LINQ jest możliwe dzięki bibliotece Microsoft.SharePoint.Linq.dll oraz aplikacji command line spmetal znajdującej się w katalogu 14 HIVE/BIN. Aplikacja spmetal służy do wygenerowania klas, w zależności od list dostępnych na witrynie. Tak wygenerowany plik dodajemy do projektu i możemy zacząć korzystać zarówno z LINQ Provider, jak i ogólnie ze statycznie typowanego modelu – zamiast odwoływać się do wartości na liście poprzez listItem["Title"] możemy po prostu napisać listItem.Title – to naprawdę znacznie ułatwia pracę i umożliwia wykrycie problemów w trakcie kompilacji, a nie w trakcie uruchomienia aplikacji.

Jako że temat LINQ jest dość obszerny, nie będziemy się nim dalej zajmować w tym artykule. Jeżeli ciekawi was, jak można dodać LINQ do projektu, zachęcam do przeczytania tego krótkiego wpisu: http://bit.ly/fmcsEb, zaś więcej informacji o LINQ w SharePoint można znaleźć tutaj: http://bit.ly/dWDs9G.

Praca tylko po stronie serwera

Server object model wziął swoją nazwę stąd, że nie działa on na innym komputerze, niż komputer z zainstalowanym SharePoint. Jest to spowodowane bezpośrednim odwołaniem zarówno do rejestru, jak i do obiektów COM poprzez bibliotekę SharePoint. Jeżeli więc wpisy w rejestrze czy obiekty COM nie istnieją, biblioteka zwraca błąd, nie mówiący jednak, że „brak instancji SharePointa”, a przeważnie kompletnie niezwiązany z problemem, np. FileNotFoundException z opisem, że strona o podanym adresie URL nie istnieje.

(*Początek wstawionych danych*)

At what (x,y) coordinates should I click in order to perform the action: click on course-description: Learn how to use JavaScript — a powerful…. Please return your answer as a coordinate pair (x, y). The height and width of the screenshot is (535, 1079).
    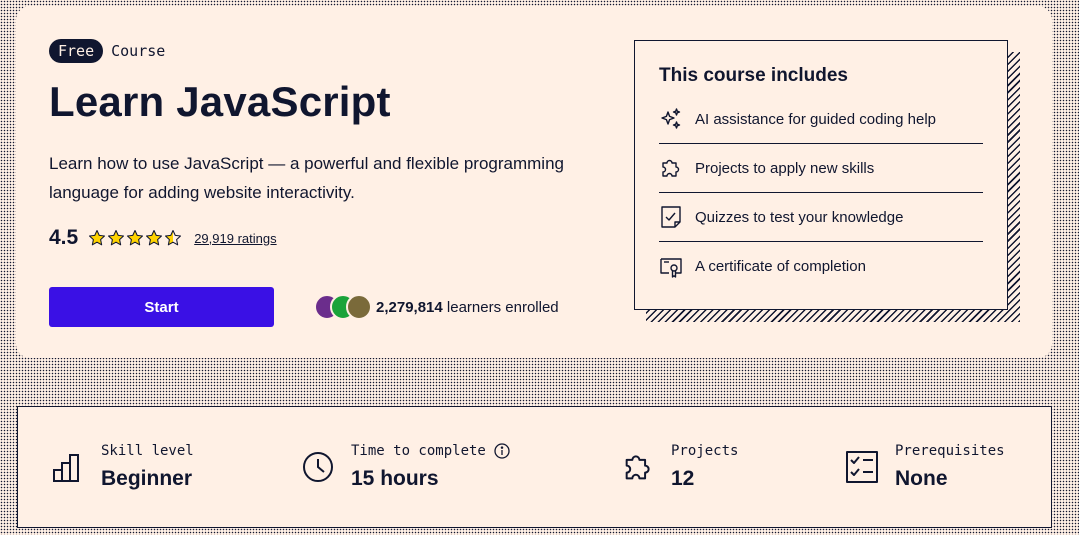
    Looking at the image, I should click on (306, 178).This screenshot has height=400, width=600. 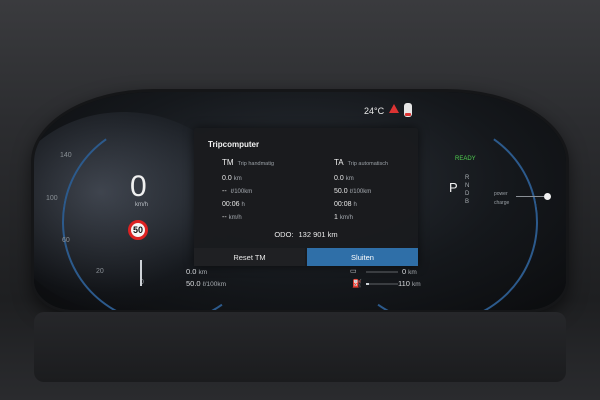 I want to click on speed-readout: 0, so click(x=138, y=186).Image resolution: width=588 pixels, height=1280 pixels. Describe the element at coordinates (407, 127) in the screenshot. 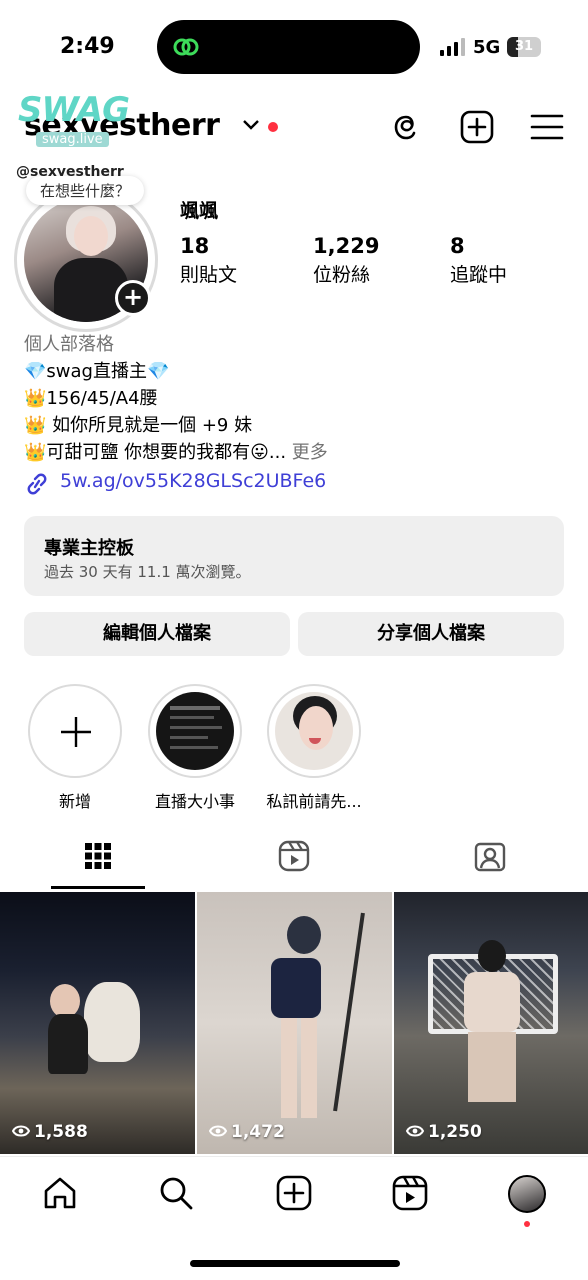

I see `threads-icon` at that location.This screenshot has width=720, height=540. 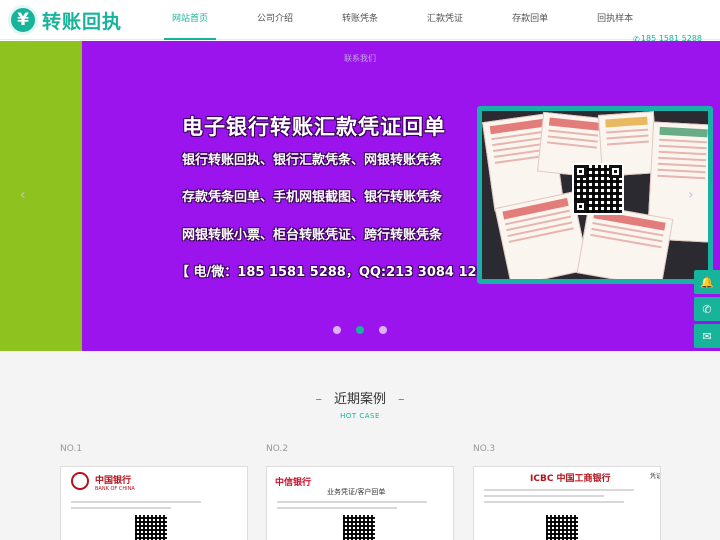 I want to click on nav-item-transfer-slips: 转账凭条, so click(x=360, y=20).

Ciekawostka do weryfikacji. Jeżeli mamy dwie instancje SharePoint na dwóch różnych komputerach, to serwerowy model obiektowy nie pozwoli nam odwołać się do instancji SharePoint na innym komputerze głównie z tego powodu, że rejestr na komputerze, z którego próbujemy się podłączyć, zawiera ścieżki zarówno do plików, jak i do baz danych, które są wykorzystywane przez SharePoint. Bawiąc się pewnie rejestrem, moglibyśmy odwołać się do SharePoint na innym komputerze, jednak są to tylko i wyłącznie czyste spekulacje (jeśli jednak koniecznie będziecie chcieli to sprawdzić, chętnie usłyszę/przeczytam o tym).